Procedure: I will briefly review what we have learned in our previous unit by broadly going over the war and its consequences. Next, students will be divided into groups and assigned images to look over and answer questions on the board about. Finally, we will convene as a group and discuss our findings.

Resources:

Image 1: https://commons.wikimedia.org/wiki/File:Judge-2-6-1897.jpg

Image 2:  https://commons.wikimedia.org/wiki/File:Uncle_Sam_and_the_Goddess_of_Liberty_bring_freedom_to_Cuba,_Puerto_Rico,_and_the_Philippines_(1898_newspaper_cartoon).jpg

Image 3: https://picryl.com/media/the-duty-of-the-hour-to-save-her-not-only-from-spain-but-from-a-worse-fate

How to analyze a political cartoon

 

 

 

Before memes, there were cartoons.

In this lesson, high school juniors will be asked to analyze political cartoons related to immigration in early 20th century America. Students will be asked to use the Library of Congress’ Cartoon Analysis Guide to identify the persuasive techniques used and, use the guided questions to come up with their own conclusions on the varying opinion about immigration during this time period. This lesson will build off of our previous lessons about immigration in America at this time. Students will have a working knowledge of the immigration process in America at this time, including knowledge about the Chinese Exclusion Act.

The class will begin with a brief overview of the cartoon analysis guide. Using this guide, we as a class will go through a political cartoon together, identifying persuasive techniques, and then answering the following questions about the cartoon:

  • What issue is this political cartoon about?
  • What do you think is the cartoonist’s opinion on this issue?
  • What other opinion can you imagine another person having on this issue?
  • Did you find this cartoon persuasive?
  • Why or why not?
  • What other techniques could the cartoonist have used to make this cartoon more persuasive?
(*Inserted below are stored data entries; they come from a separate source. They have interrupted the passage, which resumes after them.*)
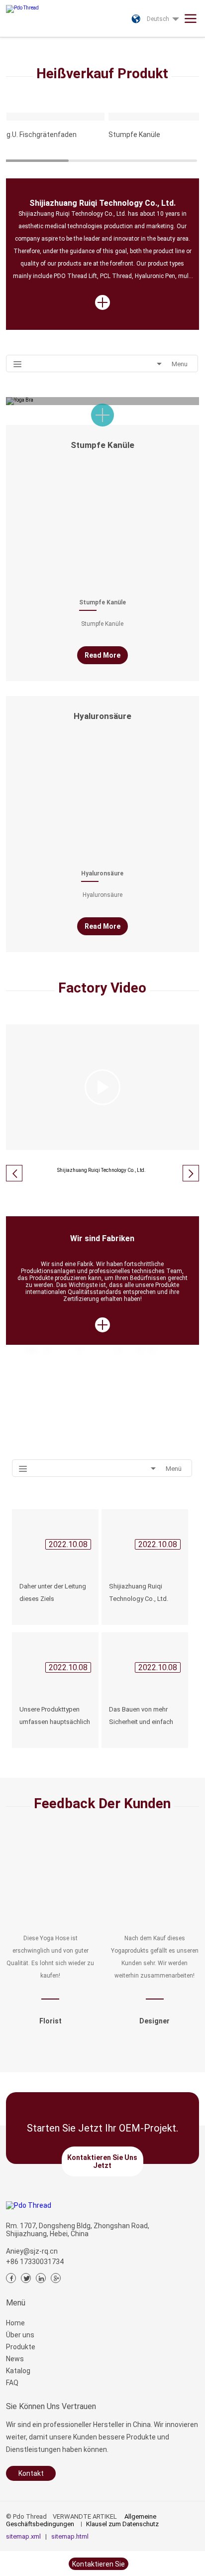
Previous (12, 38)
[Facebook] (11, 2278)
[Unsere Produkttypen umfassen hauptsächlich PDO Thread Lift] (55, 1655)
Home (15, 2323)
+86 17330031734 (35, 2262)
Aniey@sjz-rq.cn (32, 2251)
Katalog (18, 2371)
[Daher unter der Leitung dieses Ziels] (55, 1532)
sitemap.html (70, 2536)
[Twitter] (26, 2278)
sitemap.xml (23, 2536)
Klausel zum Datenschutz (122, 2524)
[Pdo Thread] (37, 6)
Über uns (20, 2335)
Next (192, 38)
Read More (102, 655)
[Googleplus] (56, 2278)
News (15, 2359)
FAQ (12, 2383)
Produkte (20, 2347)
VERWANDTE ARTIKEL (85, 2516)
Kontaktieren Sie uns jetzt (102, 2161)
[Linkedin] (41, 2278)
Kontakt (31, 2473)
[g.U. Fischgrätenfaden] (55, 117)
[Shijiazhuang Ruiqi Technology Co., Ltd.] (145, 1532)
After we analyze a cartoon together, students will break up into groups of two to analyze a different cartoon, and then present their findings to the class. We will discuss their findings, adding any other observations we made together as a group.

Students will be analyzing the following cartoons:

  1. Uncle Sam’s Lodging House 
  2. Americanese Wall
  3. Dodging the Exclusion Act
  4. Welcome to All!

The Scramble For Africa

Class: High School Modern World History

Lesson: Students will begin to examine European motivations in the ‘Scramble for Africa’, this would be set as an introductory glimpse of colonialism.
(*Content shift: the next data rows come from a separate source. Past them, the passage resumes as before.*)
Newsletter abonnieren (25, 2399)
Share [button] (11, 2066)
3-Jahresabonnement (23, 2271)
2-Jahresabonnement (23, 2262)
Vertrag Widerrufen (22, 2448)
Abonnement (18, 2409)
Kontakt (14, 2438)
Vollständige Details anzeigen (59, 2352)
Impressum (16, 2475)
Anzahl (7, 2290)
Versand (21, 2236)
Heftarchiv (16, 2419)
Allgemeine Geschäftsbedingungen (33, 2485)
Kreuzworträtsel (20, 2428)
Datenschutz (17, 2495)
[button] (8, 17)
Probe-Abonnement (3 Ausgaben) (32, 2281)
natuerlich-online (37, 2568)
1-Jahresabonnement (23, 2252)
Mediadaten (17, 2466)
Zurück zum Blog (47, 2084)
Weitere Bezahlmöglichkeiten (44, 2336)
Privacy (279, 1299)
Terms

Question: What were the attitudes of Europeans towards the acquisition of Africa?

Process: The teacher shall present a very short power point. The students will respond briefly to one of the political cartoons with minimal context. Following this students will read and annotate primary source documents materials and analyze the documents with an elbow partner. Students will answer the following questions with their elbow partners. Students will then discuss their answers to the following questions as a class.

Product: Students will annotate the primary source documents, these can be used later when asked to write an essay as a ‘unit capstone’.

Question 1: What were overall European attitudes to the Scramble for Africa?

Question 2: Look closer as the documents arguments, do they differ? If, so how? Do different countries approach African colonization in different ways?

Question 3: Do these documents support the political cartoon? How so? If not, how do these documents differ from the image presented in the cartoon?